Митя прикинул свои перспективы: ночевать под мостом, есть консервы, читать Рильке…
Заниматься костром сразу расхотелось.
— Тьфу ты!.. Жопа буржуазная… — пробурчал Бездомный.
Костер все ж таки появился: он мерцнул, облизнулся и погладил свое рыжее пузо. Дым несло прямо на диван: Митя щурился, сдерживал слезы, а все равно оставался сидеть.
— Дом вспоминаешь, что ли? — Бездомный грел свой зад у огня.
— Ничего я не вспоминаю. — Митя обтер слезы. — Просто странная ночь… А ты говоришь, все так промахиваются?
— Ну да. А че — одинаковые дома, одинаковые люди. Ты вообще помнишь, о чем ты по дороге от метро думал седня?
— Я наушники слушал.
— Русский рэп?
— Ну да.
Бездомный улыбнулся, а потом уселся на шину, раскинув ноги, как развратная лягушка:
— Правды в этих квартирах нету. Сон жизни. Уводят они от бытия.
— А под мостом твоим правда есть? — Митя встал и протянул ладони к огню.
— И под мостом ее нет… Пустота… — Он широко зевнул. — Дай пестик-то заценить. Ну. Которым ты угрожал.
Митя протянул револьвер — и снова греться.
— О! — Бездомный улыбался в ползучем свете огня. — Херь китайская, а на нее-то и повелись. — Он взвел курок и задорно-цинично приставил дуло к виску. — И в жизни так. Где наврали побольше — там и надежней. Главное — покрепче друг другу набрехать, а там уж на этом говне и держитесь. — Бездомный закрыл один глаз и стал целить по сторонам. — Так-то вообще насрать, где ночевать — в квартире, под мостом… Но под мостом как-то понимаешь: а дальше-то, собственно, и некуда… — Бездомный потыкал дулом в свой ботинок. Тут револьвер выстрелил.
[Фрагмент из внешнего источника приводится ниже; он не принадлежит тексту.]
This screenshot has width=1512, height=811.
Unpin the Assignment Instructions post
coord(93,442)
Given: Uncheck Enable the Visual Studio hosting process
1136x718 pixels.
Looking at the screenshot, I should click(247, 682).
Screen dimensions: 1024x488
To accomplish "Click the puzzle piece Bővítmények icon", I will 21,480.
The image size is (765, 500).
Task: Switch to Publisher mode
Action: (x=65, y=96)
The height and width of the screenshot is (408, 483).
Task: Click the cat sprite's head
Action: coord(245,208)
Яркая вспышка. Последняя ухмылка. Бездомный протяжно кричит. Его словарный запас резко скудеет. Бессмысленно, почти шепотом, — повторяет:
— Сука!… У-у-у, с-с-сука! С-с-сука! — В испуге, ошарашенно — и не выпускает револьвер, как будто он зачем-нибудь еще нужен.
Митя вдруг начинает пятиться.
— С-с-сука! С-сука! — Бездомный поднимает взгляд от ноги. — Ты куда пошел, падла?
— Д-д-домой.
— Ты хоть «скорую» вызови, эй!
— Извините, я телефон на работе забыл.
Митя еще сколько-то пропятился от костра — и побежал.
Пытался пройти через парк — большой и дикий: если б не ухоженные тропки и фонари, можно было бы подумать, что Митино далеко. Почему он не помог этому бродяге? Вышел опять к дороге: сплевывая мокроту, проехал ночной «КамАЗ». Откуда? Куда? Грядами вставали дома — серые, грузные, трупные, пыльные, усталые, мутные, чужие, безразличные, длинные, убогие, одинаковые, обычные, удобные, обхарканные, суетные, больные, бездонные, сонные, пустые, аполитичные, с кухнями, с ремонтами, с ипотеками, беспросветные, ублюдочные, скотские, выблеванные — вечные.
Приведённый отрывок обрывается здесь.